For its part, Wealthify offers its users a softly, softly route into investment by allowing them to commit as little as £1 in the first instance. This counters perception that only those with a lot of money can invest. Once a user signs up, the company works out an investment plan, based his or her financial goals.
There are variations on the theme. App-based services such as Nutmeg, WealthSimple and Moneyfarm all provide a means to create a portfolio through investment in managed funds, with the details of each investment being based on the financial ambitions and the appetite for risk of the user.
In contrast, Invstr allows its users to invest directly in the US, and from this week the Indian, Stock markets. Its deal with a US brokerage allows a minimum investment of $1, plus commission. Derhalli sees it as important that the entry level is affordable.

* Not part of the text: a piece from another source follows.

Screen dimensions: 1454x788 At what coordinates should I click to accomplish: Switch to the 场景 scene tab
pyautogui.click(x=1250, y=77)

“We are enabling people to start investing at an early age. Research suggests that if you start investing at 20 with £100 you will be able to stop at 40. In addition, putting in small amounts initially means you can diversify across more companies reducing the risk.”
Making your own decisions is inherently more difficult – riskier – than investing into a managed fund. Few of us feel confident enough to pick the companies that will perform well and back that judgement with hard cash. Invstr believes the answer is education, coupled with gameplay. So the platform offers a wealth of information on the markets, a social media platform to enable discussions, and gaming component that allows potential users to practice with real-time market data, to assess their own performance before committing their money.
If all that sounds like hard work, there are also apps that will invest your savings for you. For instance, Moneybox ‘rounds up’ purchases and invests small sums on an ongoing business. So when a user buys a coffee for £2.50, the app rounds it up to £3.00 and invests the difference. The money is channelled to a tracker fund with can be wrapped in an ISA. Meanwhile, towards the upper end of the market, there is even an app – BullionVault – which makes it simple to invest in gold.
Investment used, to begin with, a visit to a financial adviser. Today the app store may well be the first port of call. If the app entrepreneurs have their way, more of us will be enjoying the investment buzz.